PASSAGE PROVIDED:
◇ ◇ ◇ ◇
Tuesday, May 14, 2013

Teaching Imitation

I've been meaning to do a post on imitation for awhile.  May 14th is the first Apraxia Awareness day so I thought a post on imitation skills would be appropriate.

Imitation abilities one of the things that I assess during an initial evaluation.   Speech therapy uses a lot modeling techniques so having a child who can imitate is an positive prognostic sign for how therapy will proceed.  For children who exhibit difficulty with imitation, this will be my initial focus in therapy.

In order to imitate, a child needs to attend to people in their environment.  They also need to have an understanding of cause and effect.  (My actions cause others to do something.)  If I can get a child to spontaneously imitate other people, then they can start learning and expanding their language in a variety of places.

Just say "Ah." 
For a child who is nonverbal, I start by teaching "Ah" or another consistent vocalization on command.  I will observe the child to see what sounds they are able to produce and start with a vocalization that is already in their repertoire.

One time I had a client who could only produce raspberries.  We would read a repetitive book like Brown bear, brown bear and they would read along.  "Pfft PFft, Pfft, pfft, pfft pffft pfft pffft."  This student was REALLY trying to say the words.
◇ ◇ ◇ ◇
INFORMATION PROVIDED:
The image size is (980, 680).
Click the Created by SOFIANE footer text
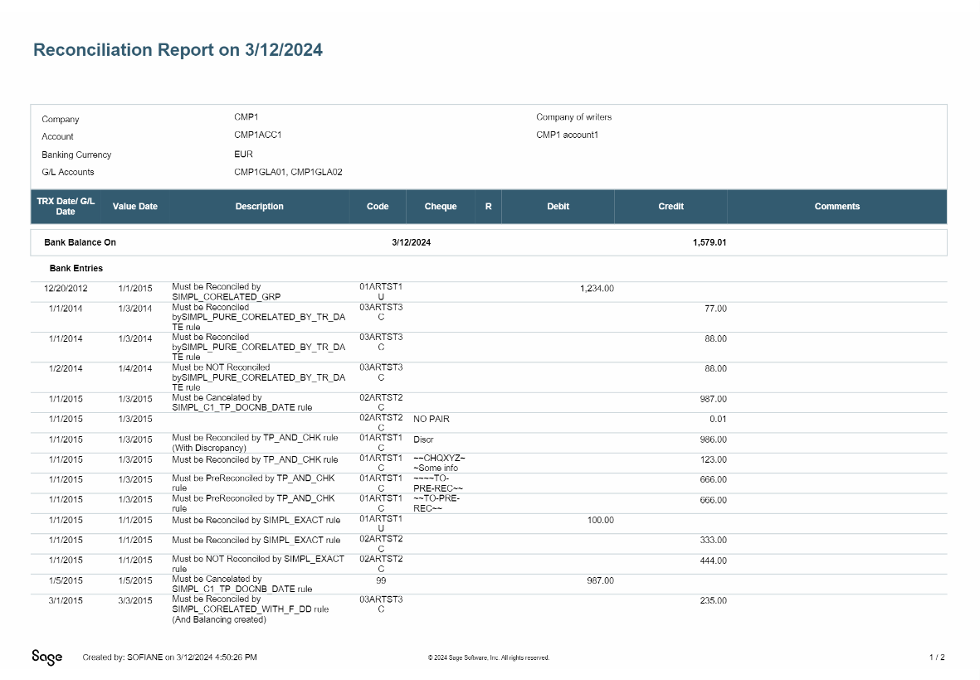click(x=170, y=657)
◇ ◇ ◇ ◇
EXERCISE OBJECTIVE: In the teaching imitation post, what does the writer first teach a child who is nonverbal? Answer from the teaching imitation post alone.

EXERCISE SOLUTION: "Ah" or another consistent vocalization on command.